## What this task involves
Your answer must be an exact copy of the lines from the one holding "Task: Click the green Add item button" through the last line of the entries below, with nothing added.

## Records drawn from a dataset
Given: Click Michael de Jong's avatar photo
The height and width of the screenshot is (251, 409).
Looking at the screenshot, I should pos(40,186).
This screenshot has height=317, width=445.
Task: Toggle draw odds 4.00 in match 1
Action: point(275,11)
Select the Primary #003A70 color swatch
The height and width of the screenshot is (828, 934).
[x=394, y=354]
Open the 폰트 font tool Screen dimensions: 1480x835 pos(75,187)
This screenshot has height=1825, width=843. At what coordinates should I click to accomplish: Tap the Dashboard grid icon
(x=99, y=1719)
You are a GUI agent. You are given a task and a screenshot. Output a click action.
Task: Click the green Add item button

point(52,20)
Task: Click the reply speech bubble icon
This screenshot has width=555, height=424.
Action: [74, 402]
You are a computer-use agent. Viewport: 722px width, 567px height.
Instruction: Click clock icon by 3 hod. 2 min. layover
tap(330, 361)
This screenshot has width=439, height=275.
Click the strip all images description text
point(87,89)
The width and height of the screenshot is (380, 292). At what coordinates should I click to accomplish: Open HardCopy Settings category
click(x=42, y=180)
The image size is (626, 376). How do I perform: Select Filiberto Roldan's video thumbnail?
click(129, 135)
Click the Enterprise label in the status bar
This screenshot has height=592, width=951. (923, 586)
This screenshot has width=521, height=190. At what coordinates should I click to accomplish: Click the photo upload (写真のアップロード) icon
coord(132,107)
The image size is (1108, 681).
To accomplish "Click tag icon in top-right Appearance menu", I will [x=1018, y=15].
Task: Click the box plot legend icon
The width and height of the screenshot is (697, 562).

## Problem solution
Task: Click the green Add item button

point(52,20)
Task: Click the reply speech bubble icon
This screenshot has width=555, height=424.
Action: [74, 402]
You are a computer-use agent. Viewport: 722px width, 567px height.
Instruction: Click clock icon by 3 hod. 2 min. layover
tap(330, 361)
This screenshot has width=439, height=275.
Click the strip all images description text
point(87,89)
The width and height of the screenshot is (380, 292). At what coordinates should I click to accomplish: Open HardCopy Settings category
click(x=42, y=180)
The image size is (626, 376). How do I perform: Select Filiberto Roldan's video thumbnail?
click(129, 135)
Click the Enterprise label in the status bar
This screenshot has height=592, width=951. (923, 586)
This screenshot has width=521, height=190. At what coordinates should I click to accomplish: Click the photo upload (写真のアップロード) icon
coord(132,107)
The image size is (1108, 681).
To accomplish "Click tag icon in top-right Appearance menu", I will [x=1018, y=15].
Task: Click the box plot legend icon
The width and height of the screenshot is (697, 562).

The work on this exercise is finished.